▸ 练习目标: 看看下面的原文段落:作者觉得国人对文学的态度有哪两个极端?

▸ 原文段落:

^^^^^^^^

因为常被人拉着谈文学或者是我故意拉着别人谈文学,慢慢得出一个印象,国人对文学的态度,似有两个极端,要么较为漠然、远远绕开,因为这不关乎他的日常流水与功名利禄;要么又太过敬畏与隆重,敬惜字纸,高高奉上,不肯或不敢亲近。而这两种情状所导致的结果就是,纯正文学与中国大众的生活永远隔着令人遗憾的深长鸿沟,许多优秀的文学作品最终只能如“深山百合”,芳香流失荒野。
文学究竟应当以什么样的面目、通过什么的渠道与人们亲近?是否就该当一成不变地保持端庄和羞怯?是否对文学进行“推广营销”、软化的渗透就是有失斯文、或失之轻佻?也许,我们应当更多从社会综合利用角度考量,使文学担当起作为精神资源的角色,对其社会作用力与再生产能力加以“普世化”与“世俗化”的拓展与运用——中国现在缺的不是物质进步或购买能力,而是人们诗性思维与文化消费的培养。

^^^^^^^^

▸ 数据集记录:
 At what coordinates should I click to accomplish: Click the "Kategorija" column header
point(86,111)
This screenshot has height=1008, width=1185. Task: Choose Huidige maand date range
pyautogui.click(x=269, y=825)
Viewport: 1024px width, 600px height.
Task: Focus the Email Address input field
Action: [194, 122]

^^^^^^^^

▸ 参考答案: 一是比较漠然,远远绕开;二是太过敬畏和隆重,高高奉上,不肯或不敢亲近。